Le président national du parti politique Rassemblement pour la souveraineté et la démocratie (RSD), le Dr Ivan Ilunga, s’est exprimé ce mardi 24 février sur la question du dialogue en République démocratique du Congo (RDC), défendant le principe d’un dialogue permanent tout en rejetant catégoriquement toute négociation dans un format qu’il estime dicté par des mouvements rebelles.
Dans une interview, le leader politique a souligné que la RDC, « pays à dimension continentale », ne peut être gouvernée « en refusant le dialogue ». « Le dialogue doit être permanent », a-t-il insisté, précisant toutefois qu’il ne saurait s’agir d’un dialogue destiné à « brasser, mixer ou pardonner » à ceux qui, selon lui, « sèment la terreur et la désolation ».
Refus d’un dialogue « pour humilier la République »
Pour Ivan Ilunga, toute initiative de pourparlers qui viserait à remettre en cause les fondements institutionnels de l’État serait inacceptable. Il estime que certains formats proposés par des groupes armés auraient pour objectif « d’humilier la République » et « de détruire la Constitution ».
« La Constitution est l’âme de la République », a-t-il martelé, soutenant que toute discussion éventuelle devrait impérativement se faire dans le respect des institutions légalement établies, notamment du président de la République.
S’il reconnaît la place du dialogue dans la gestion des crises, le président du RSD a affirmé que celui-ci ne peut se tenir « dans le format proposé par les rebelles », qu’il accuse de manquer de crédibilité et d’engagement.

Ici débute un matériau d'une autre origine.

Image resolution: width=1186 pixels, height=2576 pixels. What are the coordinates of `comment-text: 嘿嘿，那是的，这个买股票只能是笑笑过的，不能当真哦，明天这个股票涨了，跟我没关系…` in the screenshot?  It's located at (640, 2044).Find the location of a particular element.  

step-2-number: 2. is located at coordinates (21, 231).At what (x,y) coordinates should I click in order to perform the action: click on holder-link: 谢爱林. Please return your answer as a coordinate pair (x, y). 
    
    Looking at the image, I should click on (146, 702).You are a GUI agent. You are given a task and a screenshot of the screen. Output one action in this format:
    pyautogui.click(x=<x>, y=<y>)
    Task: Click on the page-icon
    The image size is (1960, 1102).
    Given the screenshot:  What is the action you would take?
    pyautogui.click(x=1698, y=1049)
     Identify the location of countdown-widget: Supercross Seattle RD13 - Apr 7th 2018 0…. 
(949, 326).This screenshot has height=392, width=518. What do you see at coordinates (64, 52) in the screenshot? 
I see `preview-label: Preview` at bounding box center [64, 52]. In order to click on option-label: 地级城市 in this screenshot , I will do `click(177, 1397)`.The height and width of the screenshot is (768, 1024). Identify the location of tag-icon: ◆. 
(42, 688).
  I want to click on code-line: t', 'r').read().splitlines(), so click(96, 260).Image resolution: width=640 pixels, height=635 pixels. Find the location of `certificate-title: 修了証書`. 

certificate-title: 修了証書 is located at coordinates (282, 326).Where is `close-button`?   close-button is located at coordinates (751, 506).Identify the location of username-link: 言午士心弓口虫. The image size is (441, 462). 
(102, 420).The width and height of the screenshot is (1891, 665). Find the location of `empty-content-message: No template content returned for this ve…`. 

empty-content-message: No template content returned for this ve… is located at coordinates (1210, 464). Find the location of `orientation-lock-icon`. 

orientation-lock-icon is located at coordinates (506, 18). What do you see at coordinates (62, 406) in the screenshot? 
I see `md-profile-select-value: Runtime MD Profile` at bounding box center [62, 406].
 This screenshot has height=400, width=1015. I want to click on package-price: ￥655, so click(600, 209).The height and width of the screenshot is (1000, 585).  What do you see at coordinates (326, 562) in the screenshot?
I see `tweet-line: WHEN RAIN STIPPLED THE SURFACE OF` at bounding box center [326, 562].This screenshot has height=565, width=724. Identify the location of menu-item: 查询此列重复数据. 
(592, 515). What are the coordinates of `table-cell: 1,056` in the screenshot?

Déclarations sur l’AFC/M23
Évoquant la situation sécuritaire dans l’Est du pays, Ivan Ilunga a affirmé que le décès de Willy Ngoma, porte-parole de l’AFC/M23, consacrerait, selon lui, « sur le plan spirituel et politique », la fin de ce mouvement.
Il a estimé que cette disparition laisserait le groupe « sans parole », tout en disant ne pas souhaiter d’autres morts parmi ses membres. À ce sujet, il a plaidé pour que certains responsables rebelles soient arrêtés et traduits en justice plutôt que tués.
Citant notamment les noms de Corneille Nangaa et les autres, il a suggéré qu’ils puissent être faits prisonniers « pour servir de leçon », évoquant la prison comme « une correction morale et citoyenne ».
Appel à un « pardon national »
Le président du RSD a, par ailleurs, appelé les membres des groupes armés à demander « un pardon national ». Selon lui, les institutions de la République pourraient alors les conduire à la prison centrale de Prison centrale de Makala afin qu’ils « purgent leur peine », rappelant que certains sont déjà condamnés.
À travers cette prise de position, Ivan Ilunga réaffirme la ligne de son parti : ouverture au dialogue dans le respect strict des institutions et de la Constitution, mais fermeté à l’égard des mouvements armés accusés de porter atteinte à la souveraineté et à l’intégrité de l’État congolais.